Even though every brewery is different, there are many similarities in the experience as well as the beer, which is why I chose to end the semester with a place unlike any other: Griffin Cider House in Lakewood.
Two Englishmen greeted me when I entered the English-flag-filled cider house last Friday. After confessing my lack of knowledge about cider, brewmaster Steve Le Noury brought a flight of ciders. Le Noury hails from the Channel Islands off England, which I did not know existed until he miraculously pulled out a large map from under the bar to provide a better visual for me.
Soon Richard Read, founder of Griffin Cider Works and the cider house, joined us, which brought the total number of Englishmen to three. Read explained that when he came to the United States to work at Cleveland Clinic, he was shocked that he could not find any Western-English style ciders. After homebrewing since the age of 14, he decided in 2010 to open Griffin Cider Works, which opened last summer .

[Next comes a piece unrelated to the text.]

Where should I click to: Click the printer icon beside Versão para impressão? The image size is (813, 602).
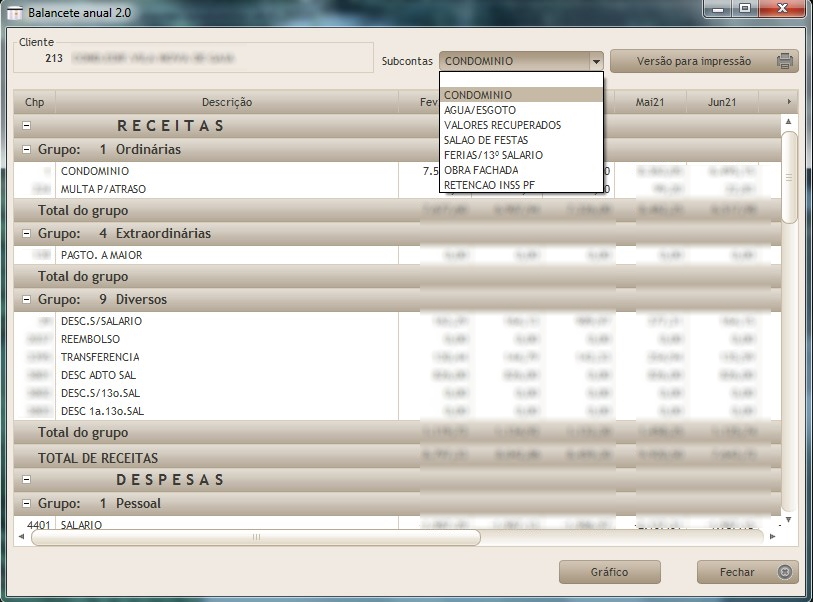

Unlike most domestic ciders one would find at a bar, Read does not make his ciders from concentrate but instead uses only natural juices, which allow his ciders to be less sweet. Read explained that many breweries want their cider to taste similar to pop because consumers are comfortable with that taste and less likely to try a more tart or sour taste.
I started off with a Griffin Original from Read’s first recipe in 2010. The cider is a medium, dry and filtered cider made from 8 to 15 different apples. Each sip was crisp, clean and refreshing. I could taste the apples and not the candy taste I have grown accustomed to from cider.
The next flagship I tried was the Burley Man. The adjective “burly” or “burley” describes a muscular or beefy man and references old-time English boxers who usually had long, curled mustaches. The name fits this cider: It was unfiltered and very cloudy in comparison to the Griffin Original. Each sip was full of flavor and much more “muscular” than the Original, which had more of a clear apple taste.
The Burley Man Extra Burley was a great follow-up. It was filled with even more flavors, was drier and had less carbonation. It was also lighter in color than the original Burley Man.
My favorite cider was the After Burner, a ginger ale cider that was neither an ale nor ginger ale. This cider was infused with Hawaiian ginger purchased from the West Side Market. Read explained that he finds Hawaiian ginger to have the best spicy kick. Anyone who is a fan of ginger beer or enjoys a good Dark and Stormy will love the flavors of ginger and apple together.
The last cider I sampled was the Voltiguer Perry, a fermented pear cider. Read explained that if a cider is truly just made from pear, it should be called a perry. This fact totally blew my mind as I sipped the sweet beverage the color of orange juice. Even though I enjoyed the perry, I have more affection for the wonderful ciders Read and Le Noury make.
As I was leaving I mentioned to Read my love of Snakebites, which are usually a combination of a cider and a stout. Read quickly concocted one made from Murphy’s Irish Stout and his Griffin Original. It was easily the best Snakebite I have ever had. Read slowly poured the stout over a giant spoon-like object that resembled a turtle onto the cider, allowing the beer to distribute evenly and carbonate less.
Griffin Cider House also has the largest gin collection in Ohio with types I have never seen before. Read also offers several guest ciders on draft and in the bottle, a few draft beers and some English foods.
If you do not want to travel out to Lakewood, Griffin Cider can also be found at several grocery stores, including Heinen’s, but I highly recommend visiting Griffin Cider House and having the full English experience.